Wherever the string "size" appears in the entries below, return the line that holds it.

**GIVEN RECORDS:**
####
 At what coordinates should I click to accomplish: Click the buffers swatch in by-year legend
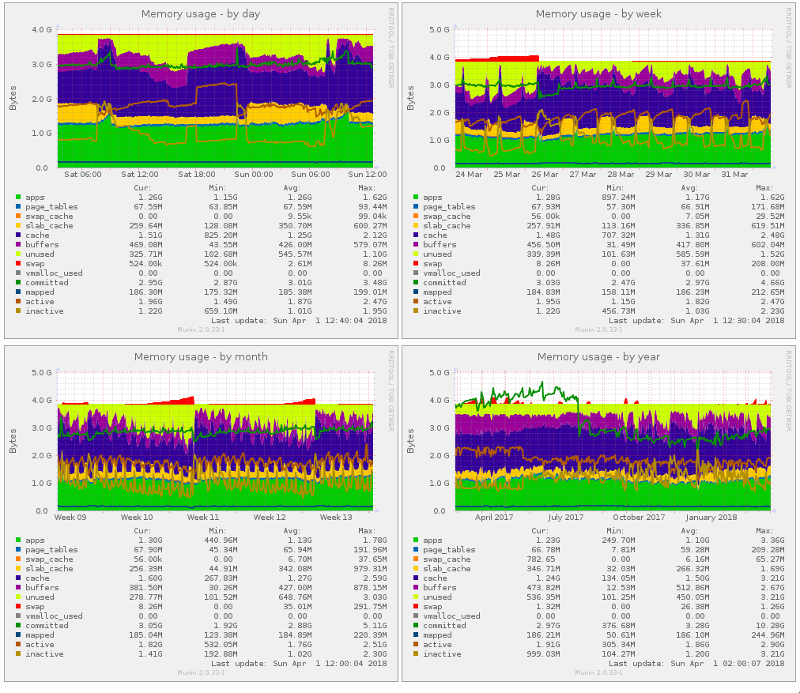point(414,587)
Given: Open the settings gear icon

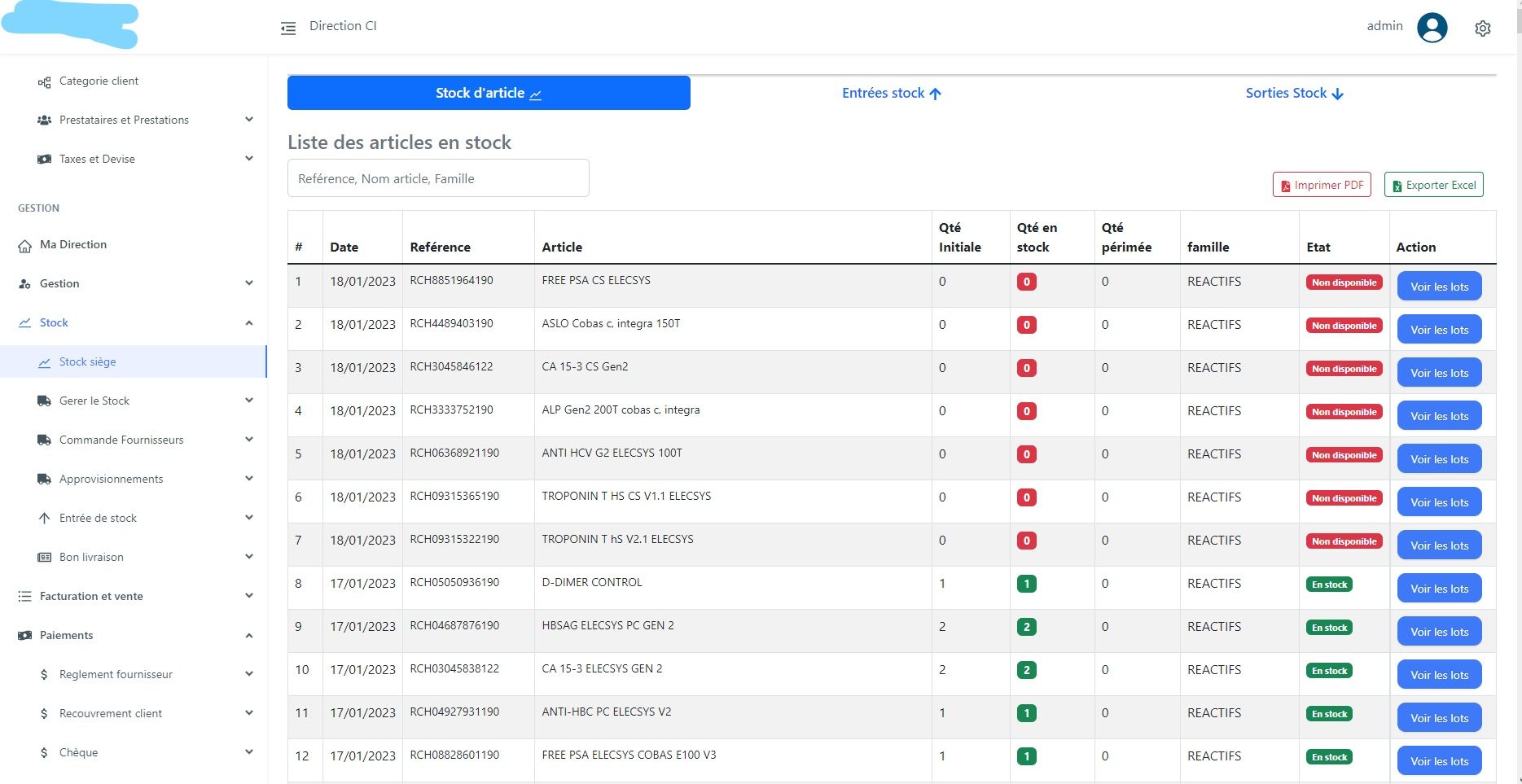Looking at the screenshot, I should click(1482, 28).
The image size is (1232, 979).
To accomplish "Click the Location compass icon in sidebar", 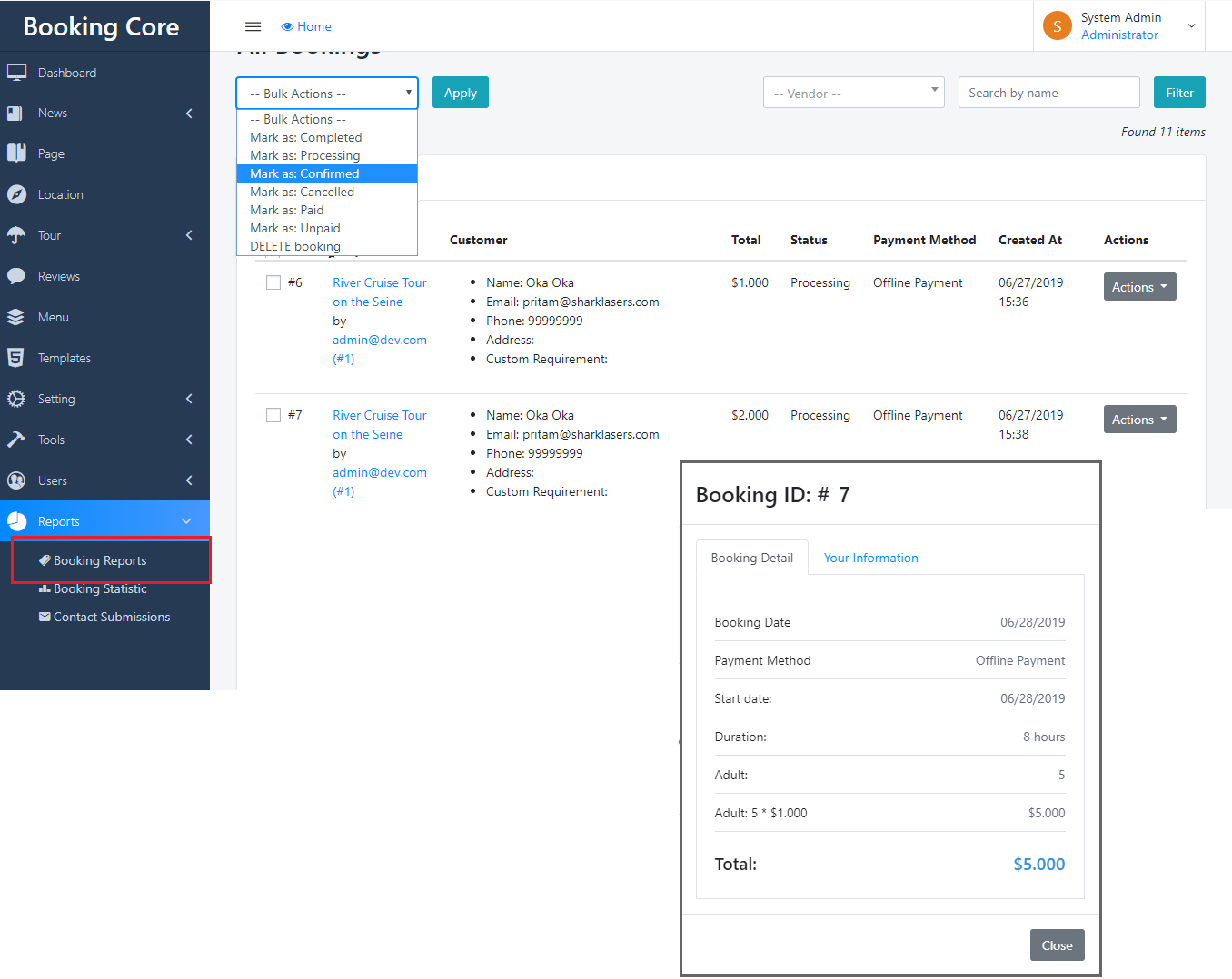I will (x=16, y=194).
####
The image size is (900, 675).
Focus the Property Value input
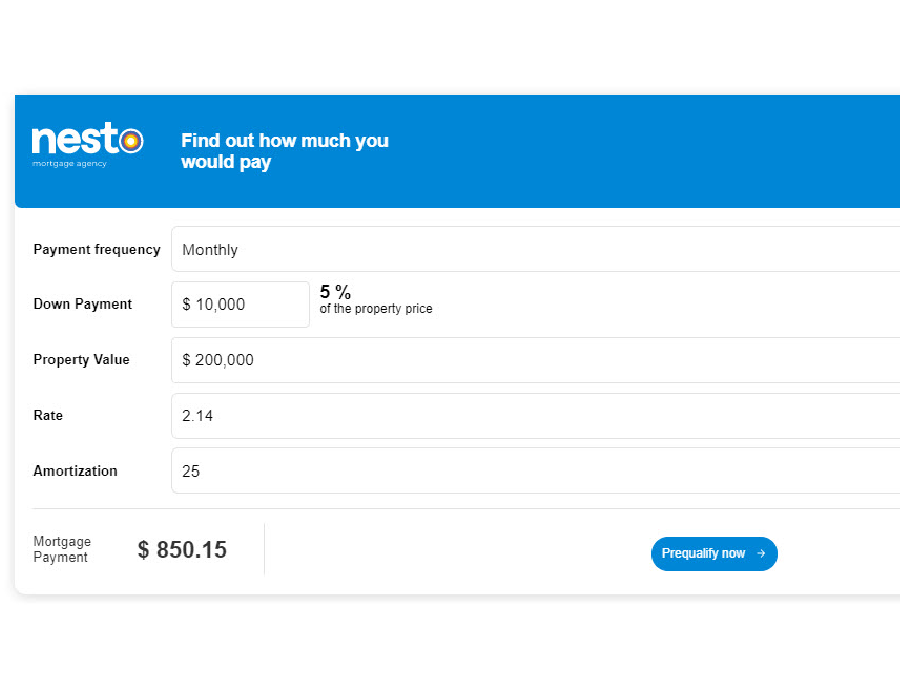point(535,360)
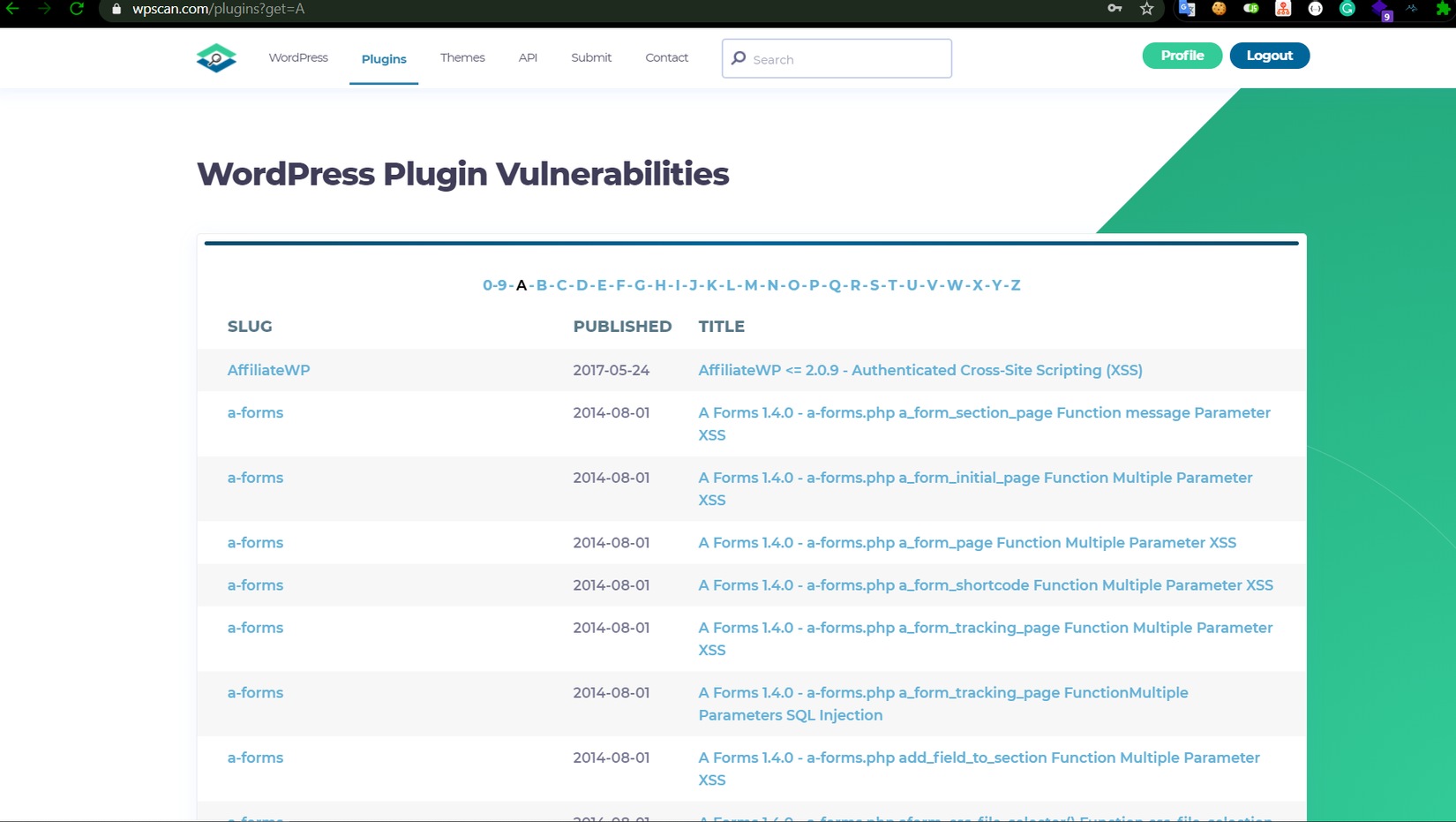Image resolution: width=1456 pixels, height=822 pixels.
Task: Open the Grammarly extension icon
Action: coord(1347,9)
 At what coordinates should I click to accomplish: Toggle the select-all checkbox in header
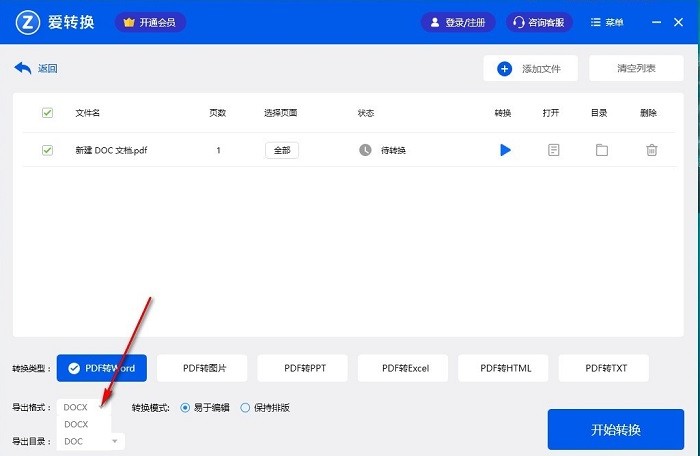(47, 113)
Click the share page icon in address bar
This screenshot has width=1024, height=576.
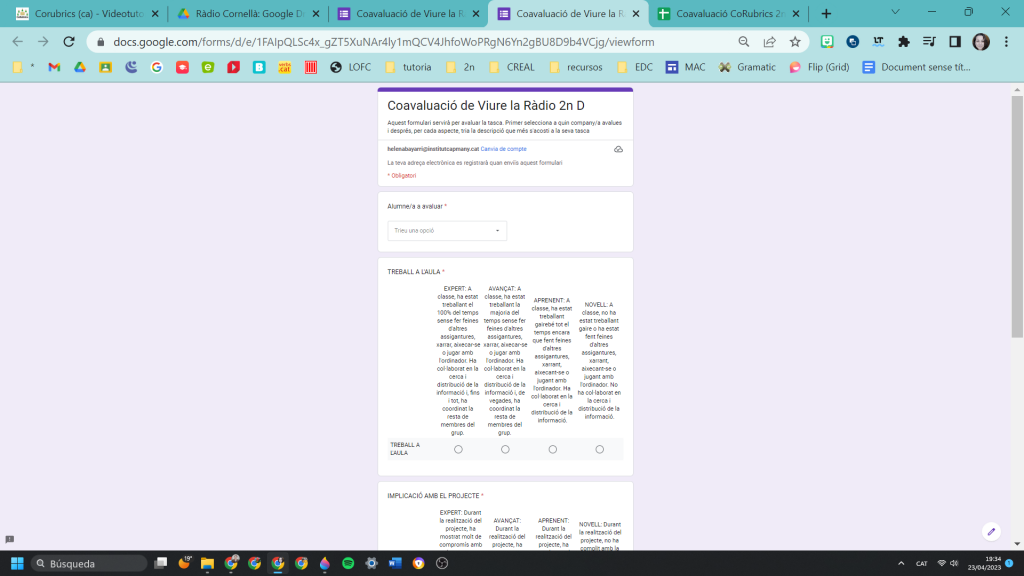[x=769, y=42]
####
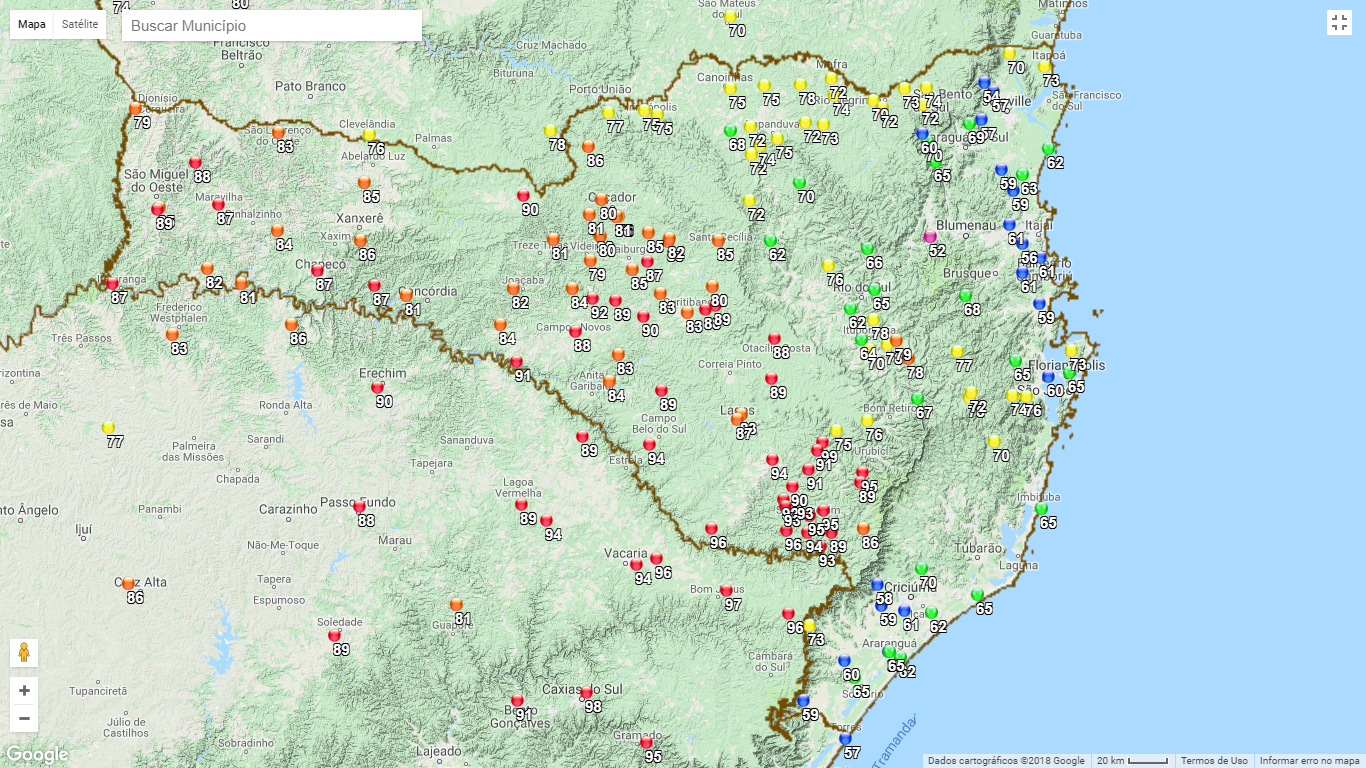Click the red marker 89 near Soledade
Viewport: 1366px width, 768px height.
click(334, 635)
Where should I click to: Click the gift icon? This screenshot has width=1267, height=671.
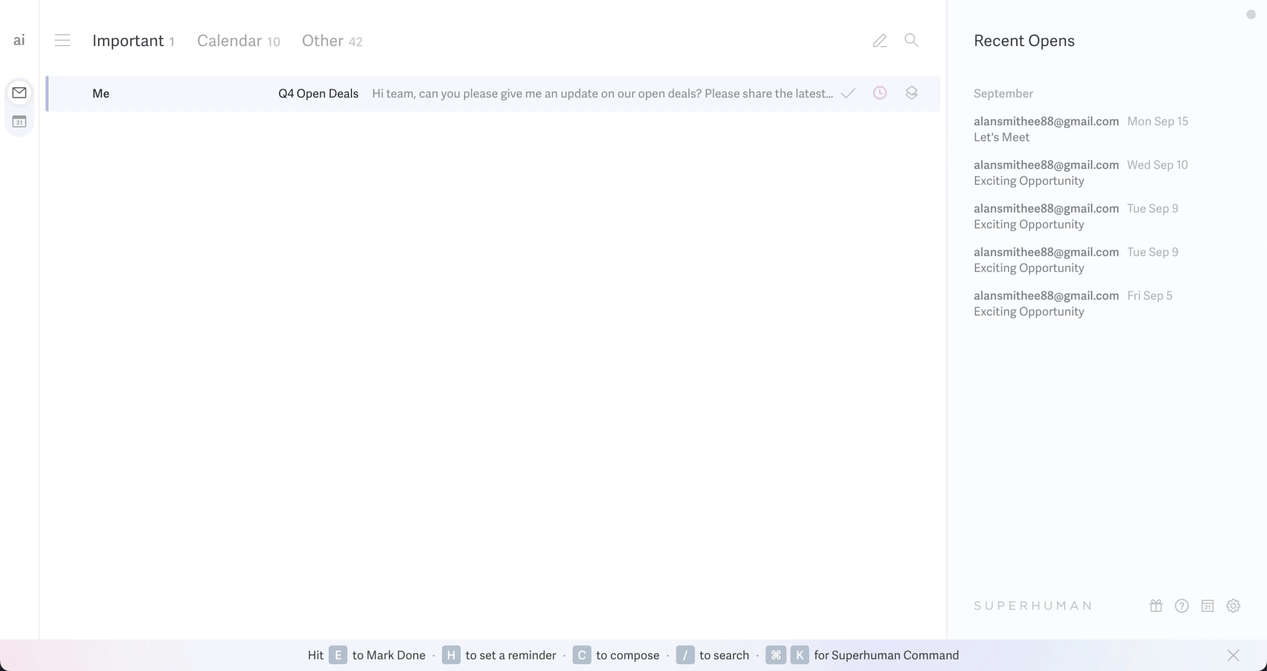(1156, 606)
####
**EXERCISE OUTPUT:**
The image size is (1232, 979).
The image size is (900, 675).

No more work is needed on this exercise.